From the Wikipedia article on leap years, it appears that calendar systems that predated the Romans accounted for leap days, but do we know which calendar was the first to introduce a leap day, and if so, which year in human history was truly the first leap year?

  • 1
    If the first leap year existed in another calendar system (possibly one with a different number of days and a different start to the year), how would you map that to the current calendar in order to determine which year in human history was truly the first leap year?
    – Steve Bird
    Feb 26, 2019 at 21:14
  • 2
    The Ancient Sumerians had leap years (as per your title), but they added an extra month when needed, rather than a day, to keep the lunar year and solar year in step. Feb 26, 2019 at 22:07

1 Answer 1


Julian calendar was introduced in 45 BC. Leap years are those whose number is divisible by 4. However, there is a catch here.
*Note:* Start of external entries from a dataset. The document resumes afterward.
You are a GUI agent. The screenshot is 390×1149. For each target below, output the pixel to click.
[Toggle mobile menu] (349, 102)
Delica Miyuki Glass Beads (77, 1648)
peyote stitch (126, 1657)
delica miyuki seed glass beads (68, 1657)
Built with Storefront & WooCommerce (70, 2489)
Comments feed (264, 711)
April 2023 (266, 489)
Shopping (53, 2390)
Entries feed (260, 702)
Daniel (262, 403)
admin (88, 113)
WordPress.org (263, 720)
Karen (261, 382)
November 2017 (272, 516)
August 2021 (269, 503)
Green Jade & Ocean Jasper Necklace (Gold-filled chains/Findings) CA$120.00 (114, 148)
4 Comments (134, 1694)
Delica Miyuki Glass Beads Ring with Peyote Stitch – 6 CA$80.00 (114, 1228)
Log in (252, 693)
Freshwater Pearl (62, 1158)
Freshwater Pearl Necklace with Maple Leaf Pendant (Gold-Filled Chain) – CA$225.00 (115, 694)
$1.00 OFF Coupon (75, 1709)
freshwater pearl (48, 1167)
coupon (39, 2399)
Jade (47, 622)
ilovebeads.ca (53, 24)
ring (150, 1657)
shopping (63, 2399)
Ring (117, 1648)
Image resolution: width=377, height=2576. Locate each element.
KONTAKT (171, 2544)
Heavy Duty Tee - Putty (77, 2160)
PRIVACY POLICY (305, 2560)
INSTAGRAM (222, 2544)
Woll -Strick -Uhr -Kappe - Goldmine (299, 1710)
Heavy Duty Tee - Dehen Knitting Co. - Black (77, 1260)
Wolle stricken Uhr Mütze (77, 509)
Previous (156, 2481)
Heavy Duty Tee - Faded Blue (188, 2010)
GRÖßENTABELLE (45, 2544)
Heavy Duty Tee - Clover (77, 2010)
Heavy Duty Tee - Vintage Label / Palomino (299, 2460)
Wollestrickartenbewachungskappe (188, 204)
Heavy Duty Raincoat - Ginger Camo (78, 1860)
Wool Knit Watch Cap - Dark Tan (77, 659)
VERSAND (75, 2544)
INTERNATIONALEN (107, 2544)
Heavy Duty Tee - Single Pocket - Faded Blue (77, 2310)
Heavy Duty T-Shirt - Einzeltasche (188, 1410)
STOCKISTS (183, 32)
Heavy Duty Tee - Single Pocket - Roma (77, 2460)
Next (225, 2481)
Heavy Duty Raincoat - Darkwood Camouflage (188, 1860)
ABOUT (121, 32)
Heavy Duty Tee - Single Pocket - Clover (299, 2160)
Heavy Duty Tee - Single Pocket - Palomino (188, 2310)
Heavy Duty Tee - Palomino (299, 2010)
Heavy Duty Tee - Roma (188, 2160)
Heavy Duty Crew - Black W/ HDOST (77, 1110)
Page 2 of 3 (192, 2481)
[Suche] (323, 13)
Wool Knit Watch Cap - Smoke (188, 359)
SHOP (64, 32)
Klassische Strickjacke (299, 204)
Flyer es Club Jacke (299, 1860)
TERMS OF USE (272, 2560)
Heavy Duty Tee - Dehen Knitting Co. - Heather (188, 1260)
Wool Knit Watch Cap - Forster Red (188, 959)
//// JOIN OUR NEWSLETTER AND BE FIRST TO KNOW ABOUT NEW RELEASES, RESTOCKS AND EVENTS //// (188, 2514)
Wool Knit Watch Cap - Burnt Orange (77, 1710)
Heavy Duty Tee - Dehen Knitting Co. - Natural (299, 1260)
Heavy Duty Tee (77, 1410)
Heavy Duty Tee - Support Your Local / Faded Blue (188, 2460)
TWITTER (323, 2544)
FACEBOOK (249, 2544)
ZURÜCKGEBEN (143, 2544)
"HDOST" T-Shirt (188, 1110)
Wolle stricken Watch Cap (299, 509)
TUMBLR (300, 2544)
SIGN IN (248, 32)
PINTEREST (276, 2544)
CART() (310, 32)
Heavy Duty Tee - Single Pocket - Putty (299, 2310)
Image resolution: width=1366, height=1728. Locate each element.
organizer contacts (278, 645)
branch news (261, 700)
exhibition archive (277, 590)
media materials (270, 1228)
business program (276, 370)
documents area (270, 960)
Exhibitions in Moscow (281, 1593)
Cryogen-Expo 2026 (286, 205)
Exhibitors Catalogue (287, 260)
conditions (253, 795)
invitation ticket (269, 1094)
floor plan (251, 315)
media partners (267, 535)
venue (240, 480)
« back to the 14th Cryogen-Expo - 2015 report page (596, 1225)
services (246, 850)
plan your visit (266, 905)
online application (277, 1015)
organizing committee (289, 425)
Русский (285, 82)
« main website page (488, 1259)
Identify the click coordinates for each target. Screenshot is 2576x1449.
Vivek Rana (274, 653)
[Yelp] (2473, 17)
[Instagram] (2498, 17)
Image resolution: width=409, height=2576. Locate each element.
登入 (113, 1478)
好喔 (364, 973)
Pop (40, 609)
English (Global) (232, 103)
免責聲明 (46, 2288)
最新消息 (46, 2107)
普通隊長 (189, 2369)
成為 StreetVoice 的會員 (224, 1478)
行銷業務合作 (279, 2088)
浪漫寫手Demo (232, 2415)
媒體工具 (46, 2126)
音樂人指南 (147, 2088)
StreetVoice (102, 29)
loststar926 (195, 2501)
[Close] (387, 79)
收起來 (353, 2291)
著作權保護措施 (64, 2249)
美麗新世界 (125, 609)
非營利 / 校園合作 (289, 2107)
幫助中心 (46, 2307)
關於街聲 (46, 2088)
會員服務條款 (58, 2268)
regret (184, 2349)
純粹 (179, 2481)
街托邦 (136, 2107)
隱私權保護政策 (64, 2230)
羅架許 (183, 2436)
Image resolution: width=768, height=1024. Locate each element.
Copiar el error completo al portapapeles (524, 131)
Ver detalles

Of course Julius did not count the (negative) years BC (as we do).

(There is a joke: "Archeologists found a coin with the date inscribed: 45 BC":-)

To preserve the pattern of divisibility by 4, one needs to count from zero. But historians do not like zero, so in our common count year 1 is preceded by year 1 BC. (Which is more reasonable to call 0). So what is commonly known as 45 BC is really year -44. Which is divisible by 4. So this year was the first leap year.

By the common count (used by historians) it is 45 BC.

Source: Wikipedia.

  • 1
    According to the Wikipedia article the Julian Calendar started with a leap year every three years. There seems to be some disagreement about exactly when these were applied.
    – Steve Bird
    Feb 26, 2019 at 22:10
  • leap days were used before Ceasar although they were not regular. Every year the Pontifex Maximus decided whether to have leap days and how many, usually for political reasons since most public offices would start from March 1st. Cesar decided to end this mess.